(Extracted data entries)
····················

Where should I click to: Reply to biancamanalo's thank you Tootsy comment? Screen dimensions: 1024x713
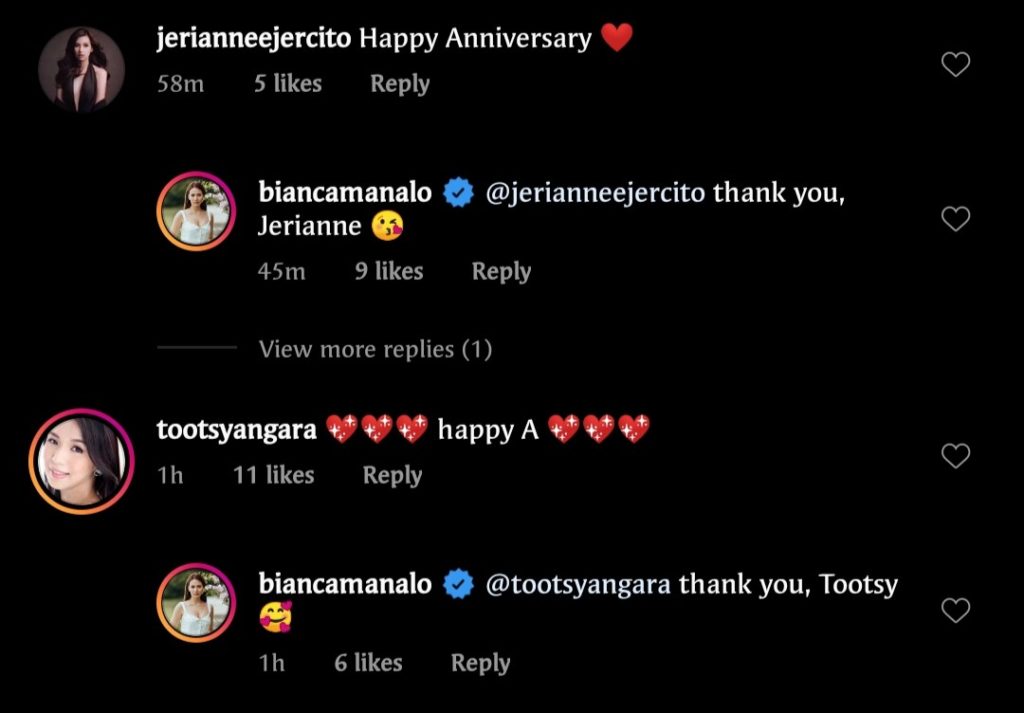coord(480,663)
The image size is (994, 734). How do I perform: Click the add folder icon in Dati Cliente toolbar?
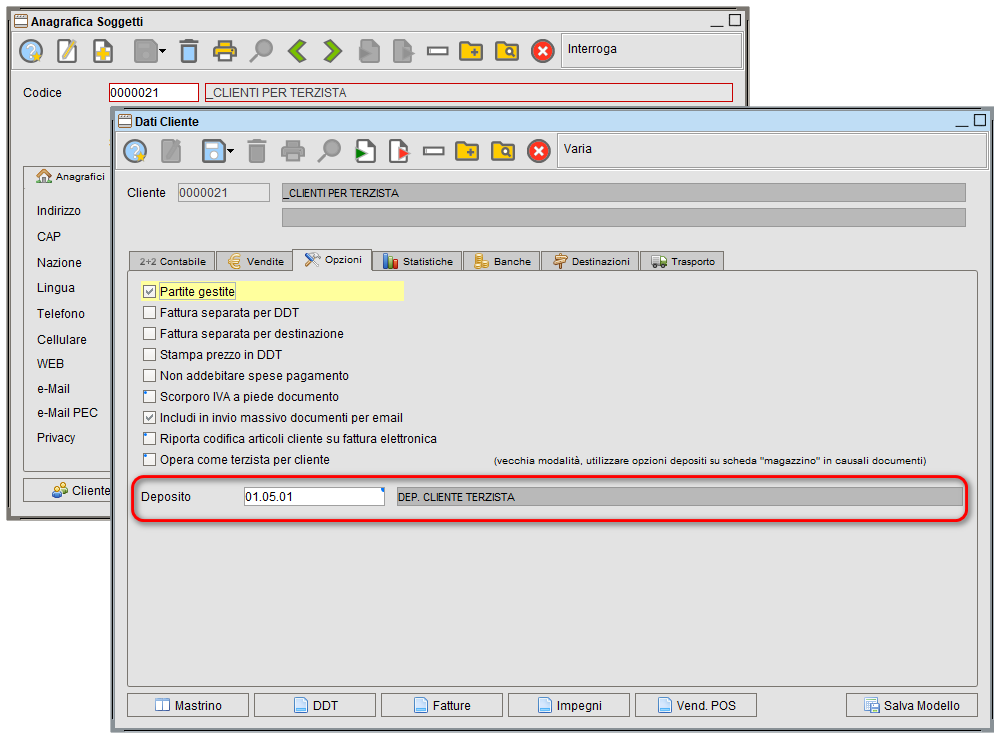point(467,151)
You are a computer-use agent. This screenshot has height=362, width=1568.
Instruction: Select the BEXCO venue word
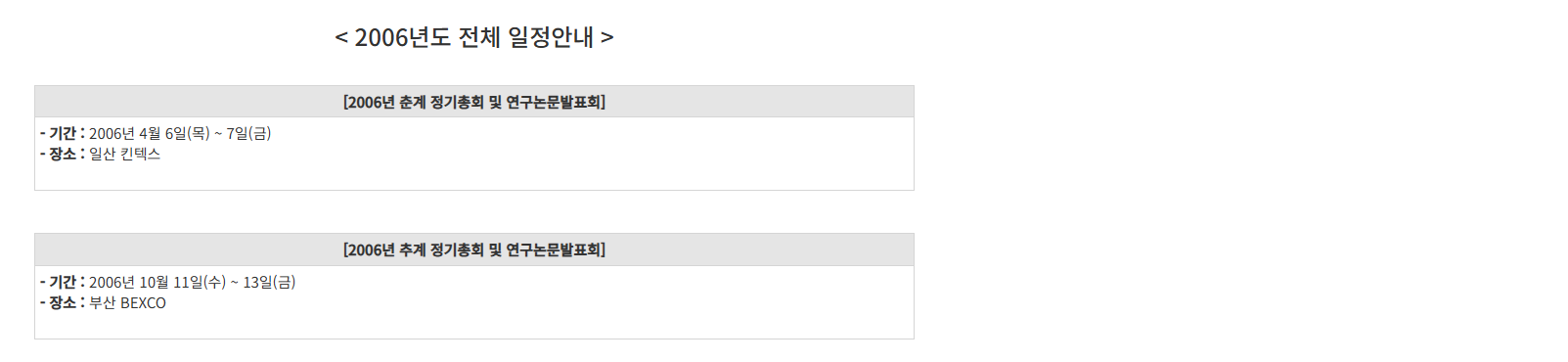tap(143, 303)
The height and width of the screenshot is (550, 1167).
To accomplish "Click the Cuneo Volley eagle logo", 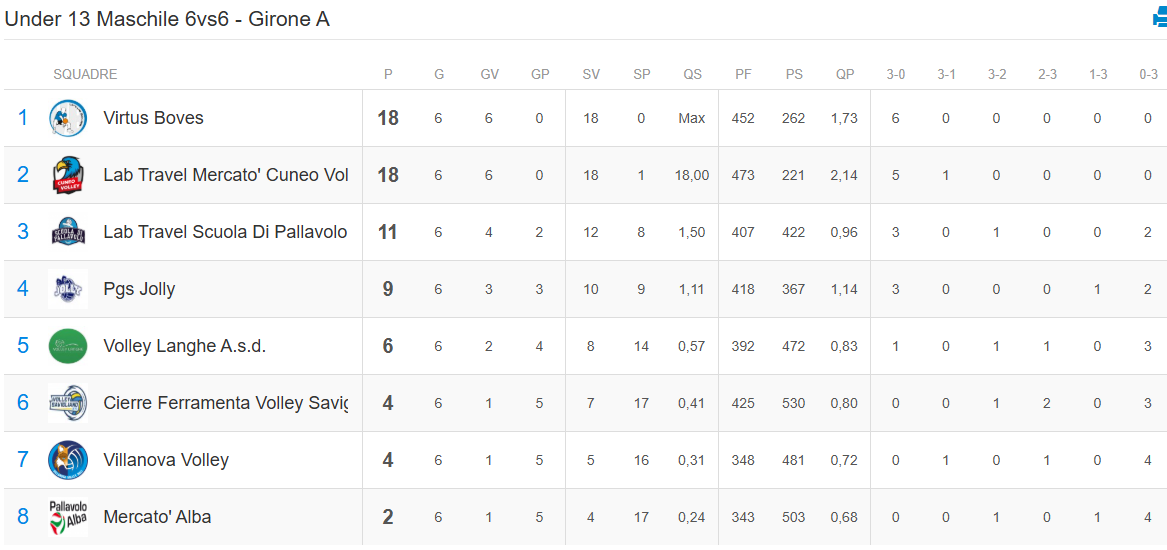I will 68,176.
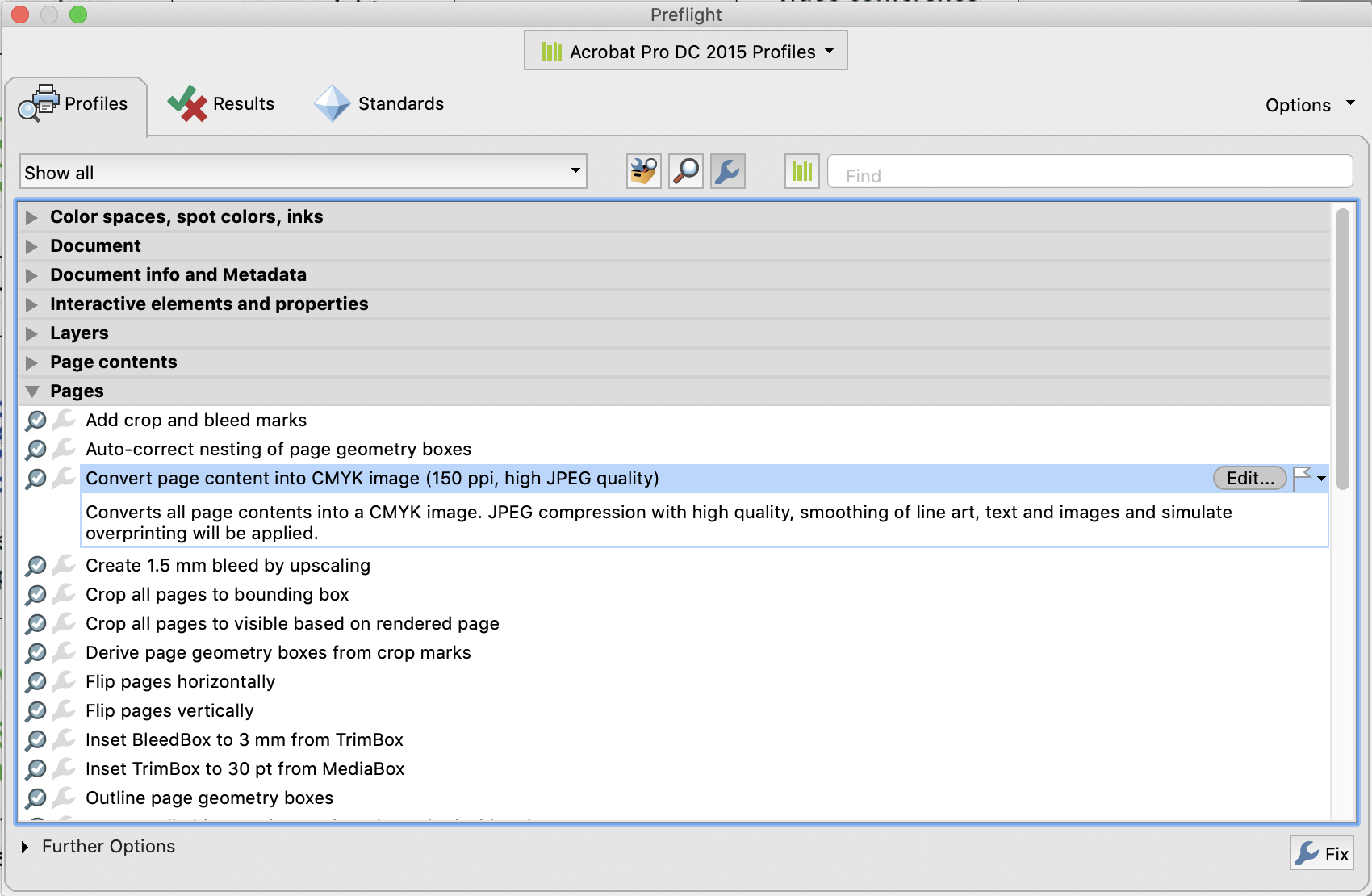Expand Further Options
The height and width of the screenshot is (896, 1372).
pos(23,847)
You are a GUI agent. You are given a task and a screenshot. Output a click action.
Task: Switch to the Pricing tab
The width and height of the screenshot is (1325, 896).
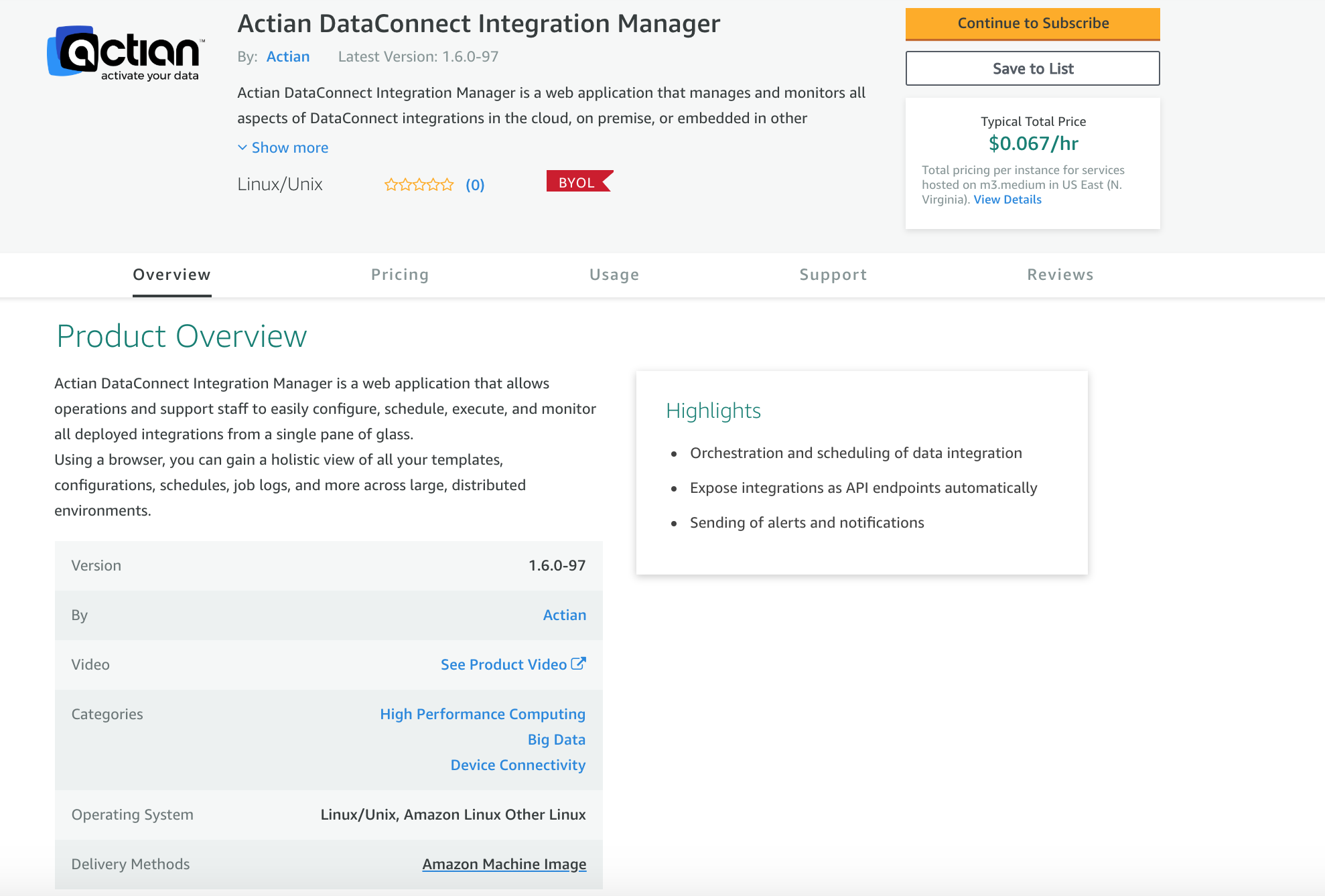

····················

Task objective:
Rewrite the entries from the start through the line that contains "tap(143, 303)", requests included. Multiply every coordinate in the answers by 2.5 and round to whole numbers, halves up, and leave the pictures out.

Response to the exercise:
Where should I click to: Reply to biancamanalo's thank you Tootsy comment? Screen dimensions: 1024x713
coord(1200,1658)
The image size is (994, 734). How do I perform: Click the add folder icon in Dati Cliente toolbar?
point(1168,378)
You are a computer-use agent. This screenshot has height=362, width=1568.
Instruction: Select the BEXCO venue word
tap(358, 758)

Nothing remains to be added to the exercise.